Problem to work on:
Your answer should hold only the lines from the one with "Where should I" through the end of the records, repeated exactly and minus any pictures.

Dataset records:
◆ ◆ ◆ ◆
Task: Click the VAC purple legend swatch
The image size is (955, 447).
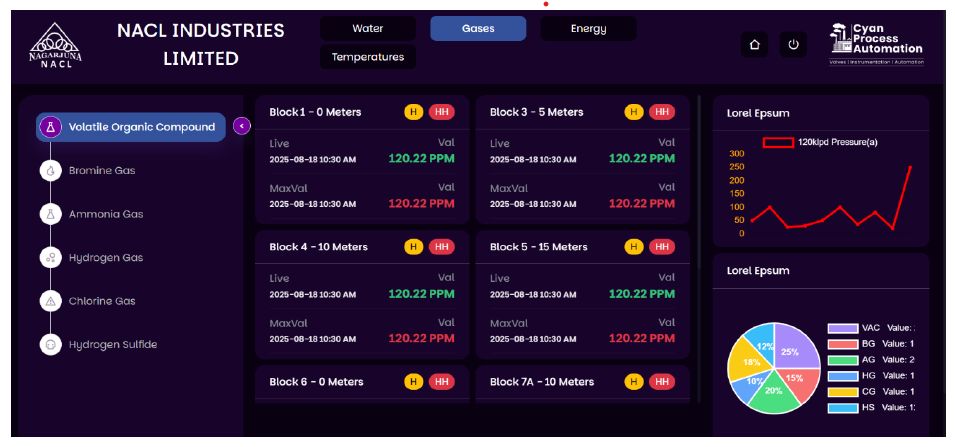Action: pos(842,328)
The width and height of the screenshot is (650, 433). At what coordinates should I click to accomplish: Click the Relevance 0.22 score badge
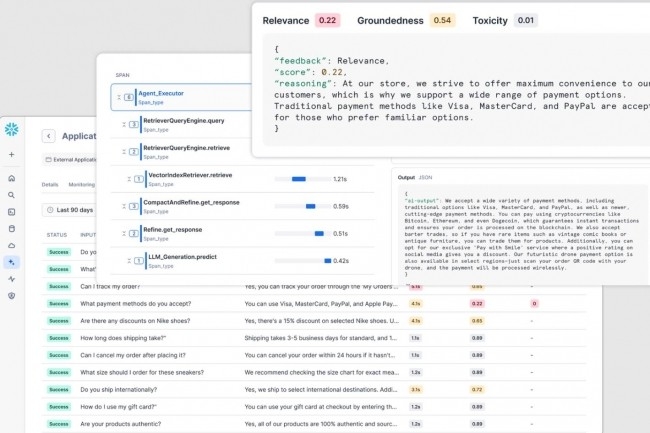(327, 21)
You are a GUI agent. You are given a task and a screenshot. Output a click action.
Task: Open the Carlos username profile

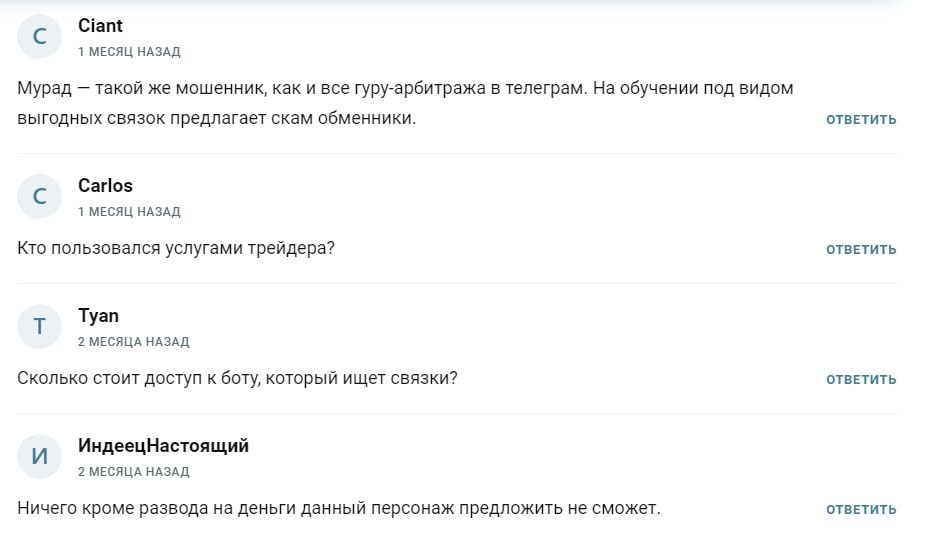coord(105,185)
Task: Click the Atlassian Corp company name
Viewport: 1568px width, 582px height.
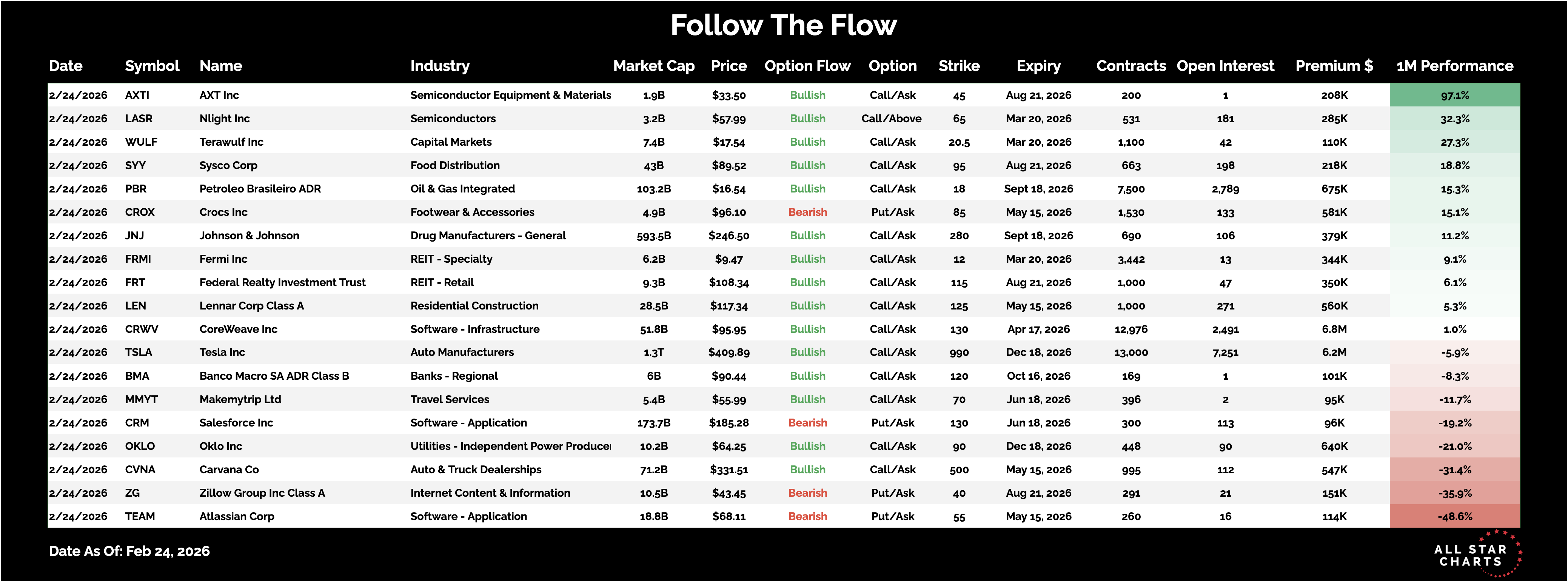Action: [x=237, y=516]
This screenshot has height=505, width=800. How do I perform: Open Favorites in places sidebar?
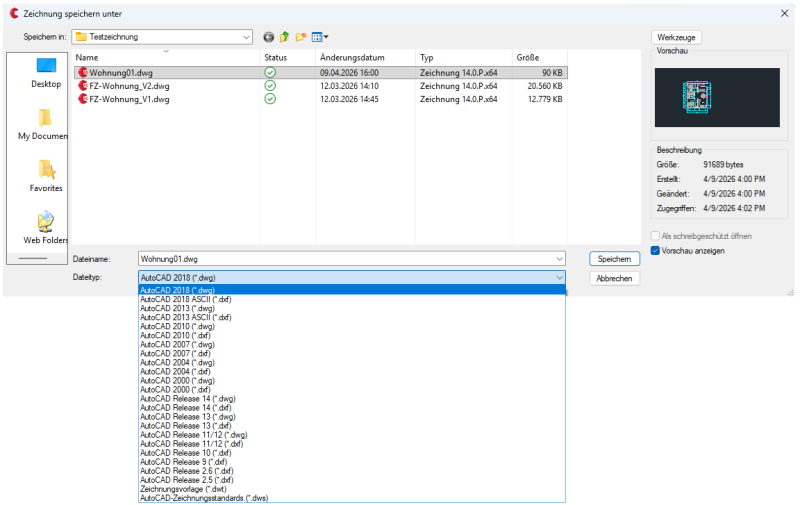click(x=46, y=176)
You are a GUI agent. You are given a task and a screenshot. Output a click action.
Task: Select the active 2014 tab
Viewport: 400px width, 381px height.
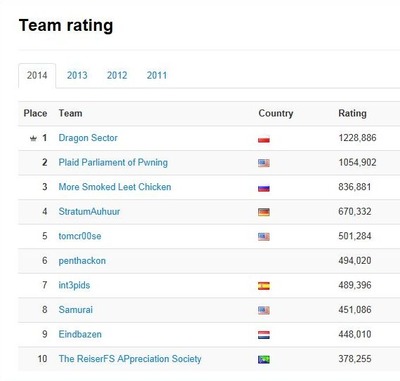coord(37,75)
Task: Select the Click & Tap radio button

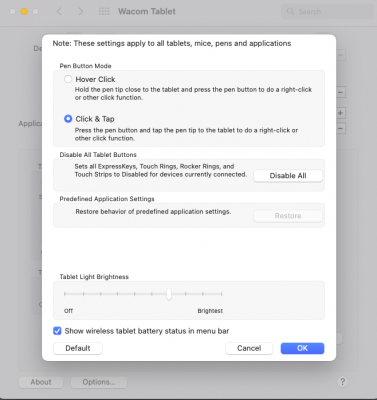Action: (68, 119)
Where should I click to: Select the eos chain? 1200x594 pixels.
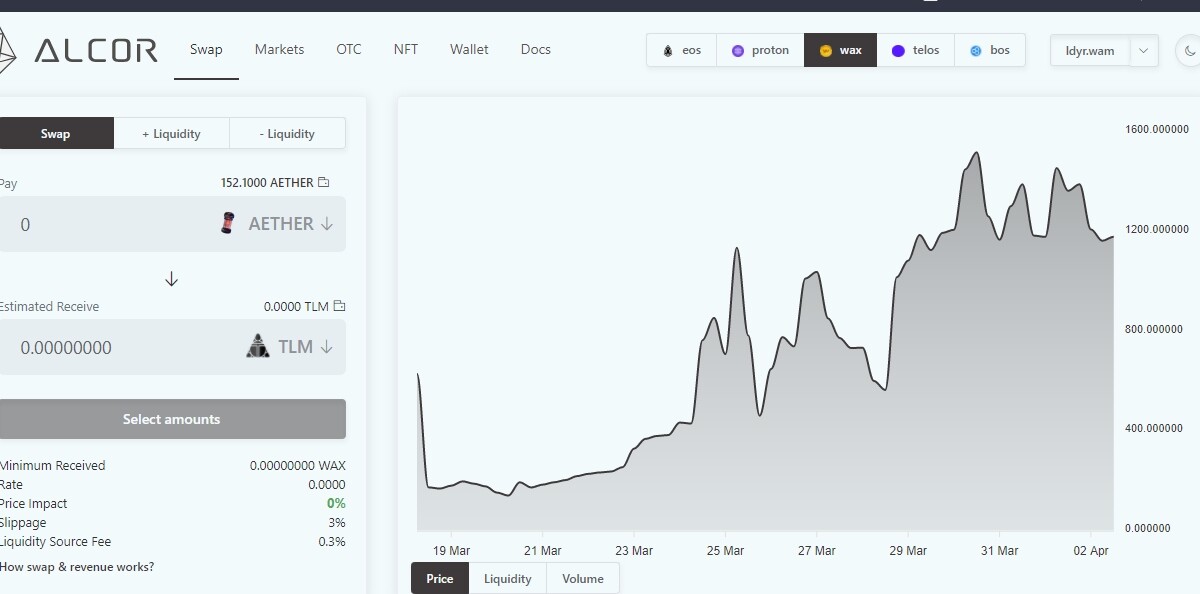pos(681,50)
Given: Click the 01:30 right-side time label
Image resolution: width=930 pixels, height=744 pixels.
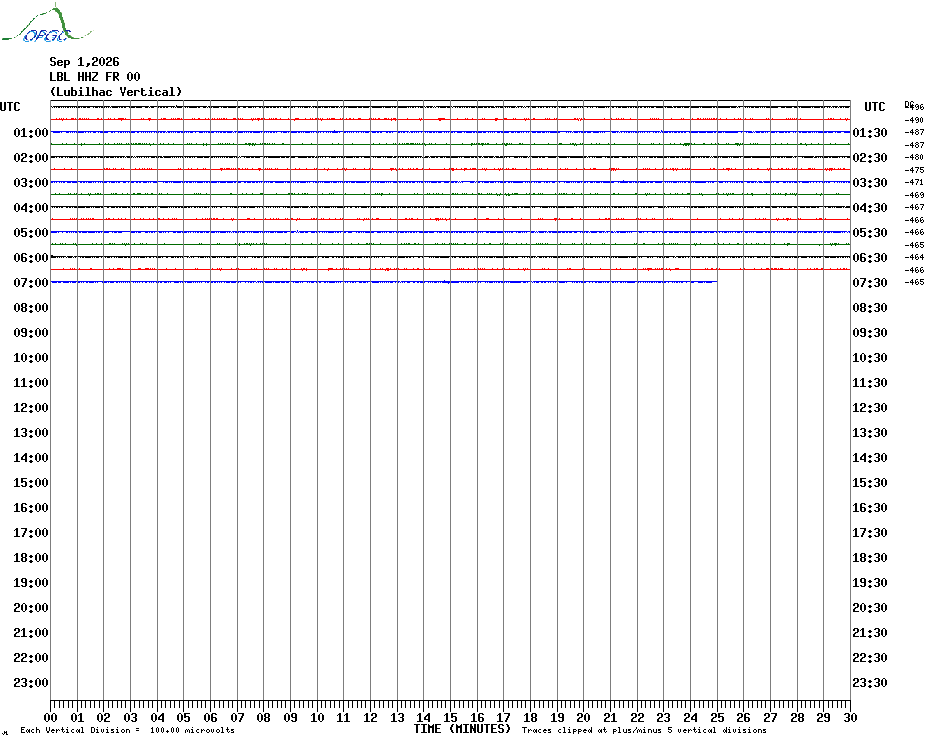Looking at the screenshot, I should (x=870, y=133).
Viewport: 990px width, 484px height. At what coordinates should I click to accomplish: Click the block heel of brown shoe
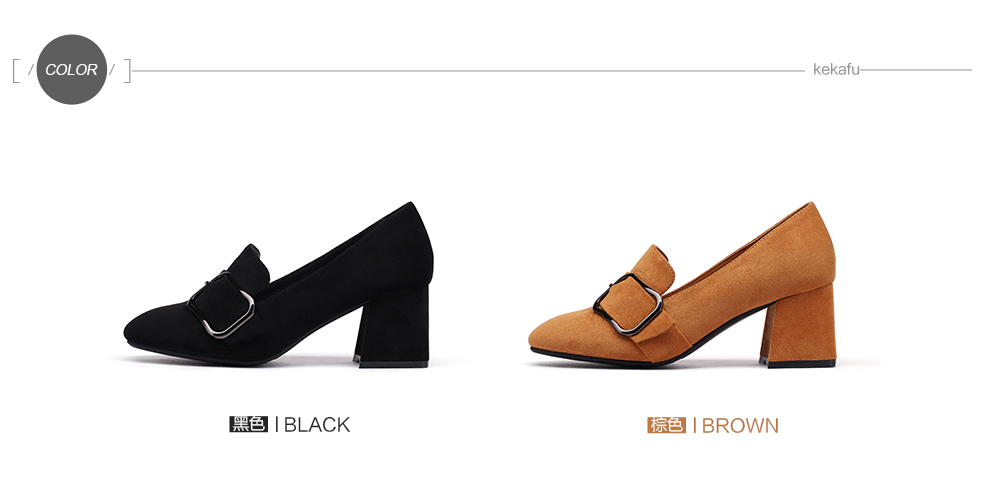pyautogui.click(x=797, y=326)
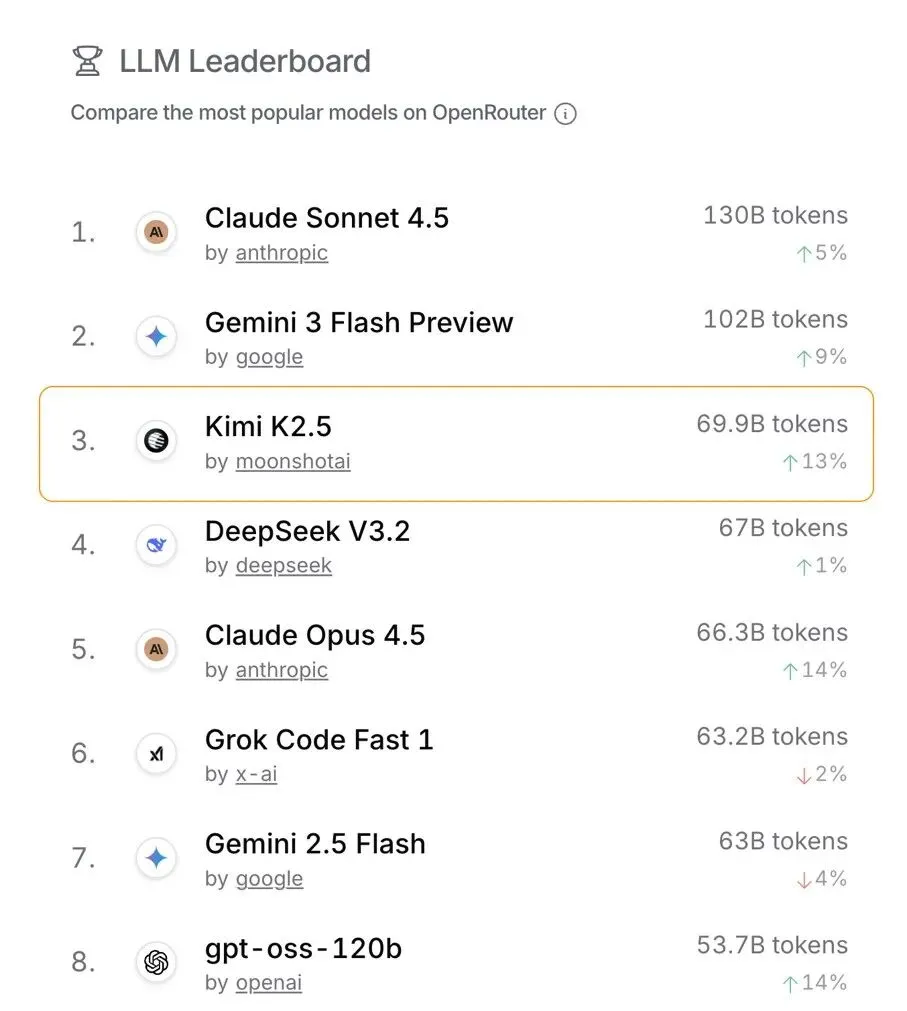Click the trophy icon beside LLM Leaderboard
907x1011 pixels.
point(88,62)
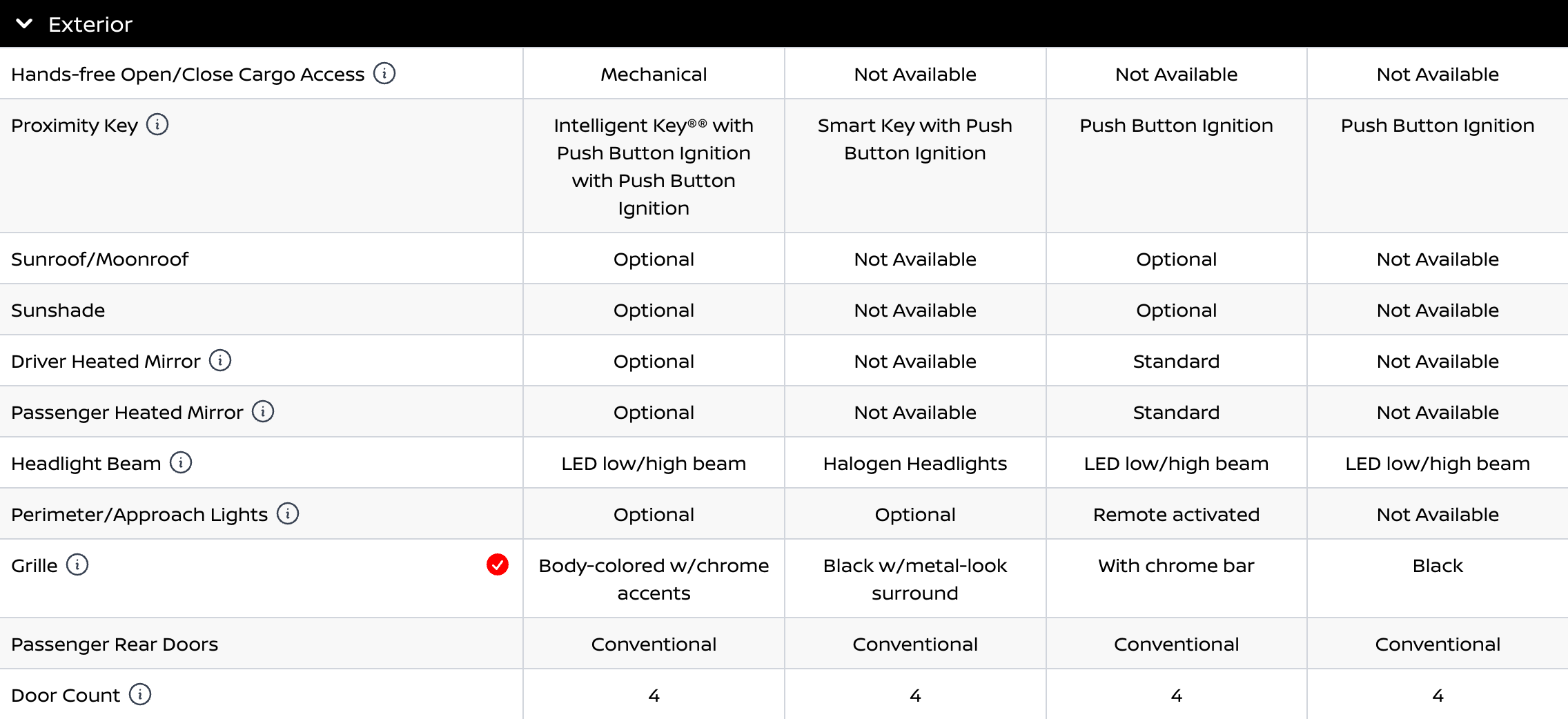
◆ ◆ ◆ ◆
Your solution:
Where should I click to: Select the eos chain? 1200x594 pixels.
pos(681,50)
Given: Click the 01:30 right-side time label
Image resolution: width=930 pixels, height=744 pixels.
Looking at the screenshot, I should (x=870, y=133).
Viewport: 990px width, 484px height. At what coordinates should I click to accomplish: Click the block heel of brown shoe
pyautogui.click(x=797, y=326)
Click the trophy icon beside LLM Leaderboard
907x1011 pixels.
point(88,62)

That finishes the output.